Check each line of the entries below for the word "computer", then report how many have it, with no other words.

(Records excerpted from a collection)
----
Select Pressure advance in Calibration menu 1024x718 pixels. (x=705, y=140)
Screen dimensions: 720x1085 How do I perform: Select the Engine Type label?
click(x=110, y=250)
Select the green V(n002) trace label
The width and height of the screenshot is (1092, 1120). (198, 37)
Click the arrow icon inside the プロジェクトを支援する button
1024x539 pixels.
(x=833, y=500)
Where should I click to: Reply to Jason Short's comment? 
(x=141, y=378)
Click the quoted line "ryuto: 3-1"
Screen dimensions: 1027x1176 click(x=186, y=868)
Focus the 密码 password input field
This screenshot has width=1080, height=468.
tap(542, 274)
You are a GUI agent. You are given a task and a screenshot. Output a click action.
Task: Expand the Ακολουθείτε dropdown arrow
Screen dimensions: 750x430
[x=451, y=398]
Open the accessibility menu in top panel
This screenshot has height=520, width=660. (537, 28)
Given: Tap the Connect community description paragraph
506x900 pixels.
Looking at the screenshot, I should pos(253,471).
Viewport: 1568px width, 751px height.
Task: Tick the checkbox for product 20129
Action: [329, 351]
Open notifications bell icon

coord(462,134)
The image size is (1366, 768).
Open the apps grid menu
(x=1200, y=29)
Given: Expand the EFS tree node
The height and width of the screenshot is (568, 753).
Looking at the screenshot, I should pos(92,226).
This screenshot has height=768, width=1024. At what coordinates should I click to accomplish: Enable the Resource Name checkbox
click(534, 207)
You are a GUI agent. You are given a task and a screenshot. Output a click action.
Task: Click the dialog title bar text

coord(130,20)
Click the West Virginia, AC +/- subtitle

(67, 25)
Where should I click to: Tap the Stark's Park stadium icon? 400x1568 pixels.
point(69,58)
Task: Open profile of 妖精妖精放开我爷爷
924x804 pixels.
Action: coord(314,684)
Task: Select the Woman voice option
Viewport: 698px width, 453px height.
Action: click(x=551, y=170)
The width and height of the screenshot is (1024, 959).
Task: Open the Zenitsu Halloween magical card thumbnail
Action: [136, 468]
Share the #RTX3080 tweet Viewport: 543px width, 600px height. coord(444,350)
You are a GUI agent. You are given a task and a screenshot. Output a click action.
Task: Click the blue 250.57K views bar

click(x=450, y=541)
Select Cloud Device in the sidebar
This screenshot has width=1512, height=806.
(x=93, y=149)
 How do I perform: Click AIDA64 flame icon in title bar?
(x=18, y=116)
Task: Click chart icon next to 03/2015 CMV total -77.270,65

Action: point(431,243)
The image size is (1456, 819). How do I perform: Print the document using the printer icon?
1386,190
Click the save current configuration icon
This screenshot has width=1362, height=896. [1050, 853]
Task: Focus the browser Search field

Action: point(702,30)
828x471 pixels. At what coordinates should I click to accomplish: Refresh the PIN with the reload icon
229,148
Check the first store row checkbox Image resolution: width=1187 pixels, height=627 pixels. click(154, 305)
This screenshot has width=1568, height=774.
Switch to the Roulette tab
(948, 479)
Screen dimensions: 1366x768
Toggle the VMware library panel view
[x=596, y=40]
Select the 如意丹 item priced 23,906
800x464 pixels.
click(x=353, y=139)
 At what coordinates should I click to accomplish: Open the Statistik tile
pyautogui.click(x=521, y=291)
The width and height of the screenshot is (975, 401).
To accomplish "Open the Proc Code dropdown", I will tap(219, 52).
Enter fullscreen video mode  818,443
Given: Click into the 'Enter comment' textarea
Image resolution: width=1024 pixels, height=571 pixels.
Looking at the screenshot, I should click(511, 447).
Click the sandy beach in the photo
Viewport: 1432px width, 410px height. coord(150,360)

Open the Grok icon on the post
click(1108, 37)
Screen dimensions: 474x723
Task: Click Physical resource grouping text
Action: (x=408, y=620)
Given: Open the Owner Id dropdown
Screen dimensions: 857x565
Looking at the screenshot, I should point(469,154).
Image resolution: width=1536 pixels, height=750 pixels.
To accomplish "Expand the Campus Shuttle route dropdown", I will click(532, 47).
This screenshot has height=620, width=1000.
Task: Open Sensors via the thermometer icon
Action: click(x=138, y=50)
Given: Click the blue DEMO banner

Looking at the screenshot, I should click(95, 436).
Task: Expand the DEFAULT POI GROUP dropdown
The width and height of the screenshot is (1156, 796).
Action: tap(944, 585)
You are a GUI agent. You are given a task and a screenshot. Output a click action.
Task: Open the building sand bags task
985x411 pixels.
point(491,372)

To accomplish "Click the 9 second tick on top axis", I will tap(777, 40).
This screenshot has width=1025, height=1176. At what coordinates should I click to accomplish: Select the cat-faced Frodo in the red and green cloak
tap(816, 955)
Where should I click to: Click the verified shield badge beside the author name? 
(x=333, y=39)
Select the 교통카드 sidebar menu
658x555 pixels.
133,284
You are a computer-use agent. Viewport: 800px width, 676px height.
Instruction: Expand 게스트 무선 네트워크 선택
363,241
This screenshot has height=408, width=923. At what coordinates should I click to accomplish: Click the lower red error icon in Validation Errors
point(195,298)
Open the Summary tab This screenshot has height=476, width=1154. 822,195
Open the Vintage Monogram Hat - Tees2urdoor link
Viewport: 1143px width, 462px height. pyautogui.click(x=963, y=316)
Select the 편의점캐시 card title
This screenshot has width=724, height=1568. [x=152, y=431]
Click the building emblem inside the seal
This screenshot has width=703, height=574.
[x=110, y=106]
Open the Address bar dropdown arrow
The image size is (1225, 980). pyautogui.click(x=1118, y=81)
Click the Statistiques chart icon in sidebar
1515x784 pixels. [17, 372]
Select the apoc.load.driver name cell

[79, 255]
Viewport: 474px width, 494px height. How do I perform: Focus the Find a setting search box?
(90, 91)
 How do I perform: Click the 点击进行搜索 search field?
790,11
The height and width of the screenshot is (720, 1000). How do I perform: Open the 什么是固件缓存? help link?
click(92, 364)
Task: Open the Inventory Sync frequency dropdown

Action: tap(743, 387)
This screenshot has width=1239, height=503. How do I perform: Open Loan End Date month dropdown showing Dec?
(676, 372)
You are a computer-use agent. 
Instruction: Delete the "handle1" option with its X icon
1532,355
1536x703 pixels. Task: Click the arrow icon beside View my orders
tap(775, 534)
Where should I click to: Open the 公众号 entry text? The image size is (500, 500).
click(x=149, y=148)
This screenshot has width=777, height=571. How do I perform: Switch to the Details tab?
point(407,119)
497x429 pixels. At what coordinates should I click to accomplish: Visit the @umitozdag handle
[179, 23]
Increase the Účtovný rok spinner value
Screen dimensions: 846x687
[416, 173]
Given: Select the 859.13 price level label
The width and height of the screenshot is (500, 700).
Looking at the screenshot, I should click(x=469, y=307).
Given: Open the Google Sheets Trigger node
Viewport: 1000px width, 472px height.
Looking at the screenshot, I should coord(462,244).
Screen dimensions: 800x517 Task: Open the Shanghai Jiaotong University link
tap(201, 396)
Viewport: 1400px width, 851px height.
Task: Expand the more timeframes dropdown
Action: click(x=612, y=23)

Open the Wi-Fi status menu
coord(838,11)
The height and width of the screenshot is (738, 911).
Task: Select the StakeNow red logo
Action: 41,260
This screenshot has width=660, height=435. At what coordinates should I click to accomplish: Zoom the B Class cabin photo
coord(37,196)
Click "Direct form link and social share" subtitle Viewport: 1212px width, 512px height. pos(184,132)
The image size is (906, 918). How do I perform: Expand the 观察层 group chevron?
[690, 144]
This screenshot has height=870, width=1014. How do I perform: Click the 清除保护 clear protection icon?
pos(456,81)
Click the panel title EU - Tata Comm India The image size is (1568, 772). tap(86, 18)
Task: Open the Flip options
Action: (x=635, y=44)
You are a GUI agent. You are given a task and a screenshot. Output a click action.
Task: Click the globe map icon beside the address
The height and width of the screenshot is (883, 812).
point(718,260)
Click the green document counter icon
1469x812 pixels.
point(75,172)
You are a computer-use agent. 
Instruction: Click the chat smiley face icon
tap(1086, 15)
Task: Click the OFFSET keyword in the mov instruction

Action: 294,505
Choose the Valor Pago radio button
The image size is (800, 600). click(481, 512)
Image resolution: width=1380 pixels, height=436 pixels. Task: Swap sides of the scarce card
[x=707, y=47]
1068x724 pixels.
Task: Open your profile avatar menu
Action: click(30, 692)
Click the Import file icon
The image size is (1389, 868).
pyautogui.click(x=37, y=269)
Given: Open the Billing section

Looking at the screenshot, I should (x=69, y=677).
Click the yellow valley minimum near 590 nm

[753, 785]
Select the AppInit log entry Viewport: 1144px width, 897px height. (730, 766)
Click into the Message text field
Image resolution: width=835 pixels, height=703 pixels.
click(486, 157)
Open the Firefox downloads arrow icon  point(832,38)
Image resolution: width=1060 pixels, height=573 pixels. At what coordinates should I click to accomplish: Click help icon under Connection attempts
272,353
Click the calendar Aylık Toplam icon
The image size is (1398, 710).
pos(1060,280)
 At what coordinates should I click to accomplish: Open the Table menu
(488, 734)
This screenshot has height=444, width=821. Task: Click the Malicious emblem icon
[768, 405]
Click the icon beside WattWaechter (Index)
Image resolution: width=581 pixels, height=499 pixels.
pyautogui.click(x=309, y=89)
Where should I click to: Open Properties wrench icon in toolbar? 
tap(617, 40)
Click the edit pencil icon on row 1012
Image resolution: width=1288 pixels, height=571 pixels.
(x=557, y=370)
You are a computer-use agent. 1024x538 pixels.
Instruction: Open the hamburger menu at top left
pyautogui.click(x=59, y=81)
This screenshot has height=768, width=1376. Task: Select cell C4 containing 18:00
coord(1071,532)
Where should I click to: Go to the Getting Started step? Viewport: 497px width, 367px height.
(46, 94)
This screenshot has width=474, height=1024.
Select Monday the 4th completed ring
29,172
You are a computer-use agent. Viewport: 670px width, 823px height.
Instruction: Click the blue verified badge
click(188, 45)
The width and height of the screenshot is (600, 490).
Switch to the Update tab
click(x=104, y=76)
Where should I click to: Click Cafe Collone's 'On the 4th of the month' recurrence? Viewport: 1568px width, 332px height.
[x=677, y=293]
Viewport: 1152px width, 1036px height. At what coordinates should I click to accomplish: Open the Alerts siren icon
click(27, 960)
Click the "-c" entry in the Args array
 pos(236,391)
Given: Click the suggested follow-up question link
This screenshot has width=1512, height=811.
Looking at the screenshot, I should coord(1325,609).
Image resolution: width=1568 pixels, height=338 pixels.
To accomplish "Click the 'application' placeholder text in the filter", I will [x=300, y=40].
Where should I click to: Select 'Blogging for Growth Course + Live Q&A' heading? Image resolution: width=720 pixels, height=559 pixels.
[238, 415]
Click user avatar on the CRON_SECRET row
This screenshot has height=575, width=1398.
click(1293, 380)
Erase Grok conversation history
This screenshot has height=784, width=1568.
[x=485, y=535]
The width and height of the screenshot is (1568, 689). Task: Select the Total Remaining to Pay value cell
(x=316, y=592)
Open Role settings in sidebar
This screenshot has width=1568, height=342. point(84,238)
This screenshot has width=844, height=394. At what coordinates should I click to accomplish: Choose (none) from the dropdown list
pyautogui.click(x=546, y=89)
----
# Answer to this problem
5